Entstehung einer somatoformen Störung
Es kann bei der somatoformen Störung nicht von einer konkreten Ursache ausgegangen werden. Vielmehr ist es ein Zusammenspiel vieler Faktoren, die zum Entstehen dieser Krankheit beitragen.
- Modelle der Neurobiologie werden vor allem dahingehend gestützt, dass diese Art der Störung häufig unter Verwandten ersten Grades auftritt, d.h. wenn ein Familienmitglied betroffen ist, dann ist die Wahrscheinlichkeit auch betroffen zu sein, bei direkten Verwandten höher. Dies spricht für eine genetische Komponente. Es wird zudem angenommen, dass eine Hyperaktivität der Hypothalamus-Hypophysen-Nebennieren-Achse bei Patienten mit somatoformen Störungen zu verzeichnen ist. Dadurch kann es besonders in Stresssituationen zu Symptomen einer somatoformen Störung kommen. Konkrete neurobiologische Befunde gibt es im Moment aber nicht.
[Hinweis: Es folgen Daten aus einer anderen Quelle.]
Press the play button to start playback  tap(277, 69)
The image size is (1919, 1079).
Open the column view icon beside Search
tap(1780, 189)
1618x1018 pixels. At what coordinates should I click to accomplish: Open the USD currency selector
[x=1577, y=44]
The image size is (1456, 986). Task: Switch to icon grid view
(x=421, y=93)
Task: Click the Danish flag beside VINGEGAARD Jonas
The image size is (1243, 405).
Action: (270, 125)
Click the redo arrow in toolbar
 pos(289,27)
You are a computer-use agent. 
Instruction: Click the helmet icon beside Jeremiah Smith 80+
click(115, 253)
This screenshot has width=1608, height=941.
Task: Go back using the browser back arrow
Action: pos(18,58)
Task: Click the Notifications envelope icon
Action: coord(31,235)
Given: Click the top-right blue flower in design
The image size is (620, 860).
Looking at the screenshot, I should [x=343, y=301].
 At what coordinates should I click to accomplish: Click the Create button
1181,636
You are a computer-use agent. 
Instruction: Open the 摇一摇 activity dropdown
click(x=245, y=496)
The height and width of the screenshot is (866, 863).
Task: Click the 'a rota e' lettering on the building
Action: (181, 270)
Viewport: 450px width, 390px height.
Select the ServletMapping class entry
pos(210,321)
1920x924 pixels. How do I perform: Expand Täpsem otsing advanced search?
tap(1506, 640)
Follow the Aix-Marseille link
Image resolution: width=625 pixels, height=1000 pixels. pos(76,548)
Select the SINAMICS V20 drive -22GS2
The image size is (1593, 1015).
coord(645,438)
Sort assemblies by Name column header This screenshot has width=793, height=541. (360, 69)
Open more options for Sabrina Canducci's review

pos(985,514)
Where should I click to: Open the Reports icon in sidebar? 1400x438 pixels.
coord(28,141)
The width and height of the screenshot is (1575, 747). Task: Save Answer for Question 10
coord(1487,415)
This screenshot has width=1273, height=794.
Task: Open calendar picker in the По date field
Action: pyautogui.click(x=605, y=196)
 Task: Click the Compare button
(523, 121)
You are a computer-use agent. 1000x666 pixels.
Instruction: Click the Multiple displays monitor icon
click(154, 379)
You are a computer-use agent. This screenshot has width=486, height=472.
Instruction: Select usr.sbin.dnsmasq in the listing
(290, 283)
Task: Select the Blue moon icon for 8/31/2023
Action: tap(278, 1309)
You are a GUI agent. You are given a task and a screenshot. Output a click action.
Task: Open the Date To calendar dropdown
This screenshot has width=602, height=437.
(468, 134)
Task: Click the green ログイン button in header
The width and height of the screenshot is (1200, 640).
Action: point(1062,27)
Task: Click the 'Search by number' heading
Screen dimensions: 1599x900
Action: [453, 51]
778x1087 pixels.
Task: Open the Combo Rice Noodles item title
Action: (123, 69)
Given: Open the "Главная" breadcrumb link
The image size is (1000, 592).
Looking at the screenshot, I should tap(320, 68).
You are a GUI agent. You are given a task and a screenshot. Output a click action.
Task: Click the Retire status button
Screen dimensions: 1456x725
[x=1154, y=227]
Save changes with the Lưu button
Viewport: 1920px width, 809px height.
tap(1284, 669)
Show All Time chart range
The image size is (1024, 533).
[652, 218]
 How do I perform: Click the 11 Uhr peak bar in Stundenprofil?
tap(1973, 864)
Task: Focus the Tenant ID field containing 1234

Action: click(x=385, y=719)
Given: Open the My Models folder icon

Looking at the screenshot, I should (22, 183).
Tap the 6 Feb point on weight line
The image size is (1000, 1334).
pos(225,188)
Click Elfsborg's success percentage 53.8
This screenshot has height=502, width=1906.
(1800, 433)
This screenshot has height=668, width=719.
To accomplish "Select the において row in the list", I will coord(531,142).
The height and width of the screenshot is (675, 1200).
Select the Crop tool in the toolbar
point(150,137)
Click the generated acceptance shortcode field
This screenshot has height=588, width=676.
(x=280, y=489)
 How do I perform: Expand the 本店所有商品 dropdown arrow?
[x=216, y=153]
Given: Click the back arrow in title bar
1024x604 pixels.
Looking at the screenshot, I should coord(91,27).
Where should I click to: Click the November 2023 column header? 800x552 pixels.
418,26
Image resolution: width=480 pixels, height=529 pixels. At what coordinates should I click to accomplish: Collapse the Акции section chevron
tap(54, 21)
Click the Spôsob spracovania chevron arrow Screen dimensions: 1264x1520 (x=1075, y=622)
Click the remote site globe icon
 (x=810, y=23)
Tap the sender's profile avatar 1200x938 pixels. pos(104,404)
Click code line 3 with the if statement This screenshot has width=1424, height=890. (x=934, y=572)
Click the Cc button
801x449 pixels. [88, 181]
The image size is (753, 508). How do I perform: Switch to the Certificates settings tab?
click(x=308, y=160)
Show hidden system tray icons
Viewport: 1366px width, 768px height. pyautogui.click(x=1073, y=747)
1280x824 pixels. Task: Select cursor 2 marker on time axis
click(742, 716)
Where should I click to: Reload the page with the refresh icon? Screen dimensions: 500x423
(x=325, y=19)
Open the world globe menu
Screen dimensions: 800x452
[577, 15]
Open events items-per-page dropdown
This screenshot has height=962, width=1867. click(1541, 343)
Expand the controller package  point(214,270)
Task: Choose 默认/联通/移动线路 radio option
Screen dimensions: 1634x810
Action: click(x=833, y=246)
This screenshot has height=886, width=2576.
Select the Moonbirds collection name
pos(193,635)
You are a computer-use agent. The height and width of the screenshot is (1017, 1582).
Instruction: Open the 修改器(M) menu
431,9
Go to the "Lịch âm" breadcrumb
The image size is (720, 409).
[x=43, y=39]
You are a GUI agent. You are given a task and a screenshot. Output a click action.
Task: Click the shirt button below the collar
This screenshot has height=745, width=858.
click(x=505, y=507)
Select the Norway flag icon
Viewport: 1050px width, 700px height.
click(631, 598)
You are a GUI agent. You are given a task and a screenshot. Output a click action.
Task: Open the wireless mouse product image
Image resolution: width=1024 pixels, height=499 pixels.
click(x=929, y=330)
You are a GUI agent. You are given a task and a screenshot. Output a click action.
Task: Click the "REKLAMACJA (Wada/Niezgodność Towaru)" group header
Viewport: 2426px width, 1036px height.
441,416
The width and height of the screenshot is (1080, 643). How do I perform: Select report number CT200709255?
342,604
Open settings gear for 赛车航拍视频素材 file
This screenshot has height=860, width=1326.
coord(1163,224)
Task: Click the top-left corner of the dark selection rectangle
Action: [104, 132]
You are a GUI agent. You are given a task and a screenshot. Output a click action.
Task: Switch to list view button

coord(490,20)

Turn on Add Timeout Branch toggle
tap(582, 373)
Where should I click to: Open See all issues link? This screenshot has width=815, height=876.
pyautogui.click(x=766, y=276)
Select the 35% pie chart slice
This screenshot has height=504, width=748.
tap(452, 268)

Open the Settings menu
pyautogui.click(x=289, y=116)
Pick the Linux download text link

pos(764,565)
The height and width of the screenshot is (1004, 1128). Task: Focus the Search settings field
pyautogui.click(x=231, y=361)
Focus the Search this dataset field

- Nach dem lerntheoretischen Modell führt ein bestimmter Stimulus, der durch verschiedene Bedingungen verstärkt werden kann, zum Auftreten körperlicher Symptome. Auslöser sind hierbei Stress oder Informationen über eine Krankheit, die zum Beispiel durch die Medien vermittelt wird. Als Verstärker zählen der primäre und der sekundäre Krankheitsgewinn. Unter primär versteht man dabei das innere Gefühl für die körperlichen Symptome, unter sekundär die äußeren Einflusse auf die Symptome, wie eine Krankschreibung oder besondere Zuwendung durch das soziale Umfeld. Auf den Krankheitsverlauf wirkt außerdem die individuelle Krankheitsvorstellung. Diese wird vor allem durch die persönliche Einstellung, die Erziehung bzw. das soziale Lernen und die kulturellen Normen beeinflusst. Es entsteht also ein Kreislauf mit immer wiederkehrenden Verstärkern, die somit auch die körperlichen Symptome bestätigen.
- In der Psychoanalyse wird davon ausgegangen, dass den somatoformen Störungen eine Verdrängung und Übertragung unbewusster Konflikte in körperliche Beschwerden zugrunde liegt. Dabei führen diese Schmerzen meist zu einer Entlastung des eigentlichen seelischen Problems. Auch an dieser Stelle spielt der bei dem lerntheoretischen Modell aufgezeigte primäre und sekundäre Krankheitsgewinn eine wichtige Rolle und kann zu einer vorübergehenden Erleichterung der Schmerzen führen. Zudem treten bei vielen Patienten Schuldängste und Abwehrmechanismen, wie zum Beispiel die Verschiebung des Problems, auf.
- Es wird in einigen Abhandlungen zusätzlich davon ausgegangen, dass verschiedene Persönlichkeitsstrukturen zur Ausprägung somatoformer Symptome beitragen. Vor allem selbstunsichere Personen, Menschen mit herabgesetzten emotionalen Fähigkeiten und Personen in physischer oder psychischer Belastung neigen zu dieser Störung.
Auch die individuelle Entwicklungsgeschichte und die erhöhte Wahrnehmung und Fokussierung auf somatosensorische Reize können bei der Entstehung eine Rolle spielen.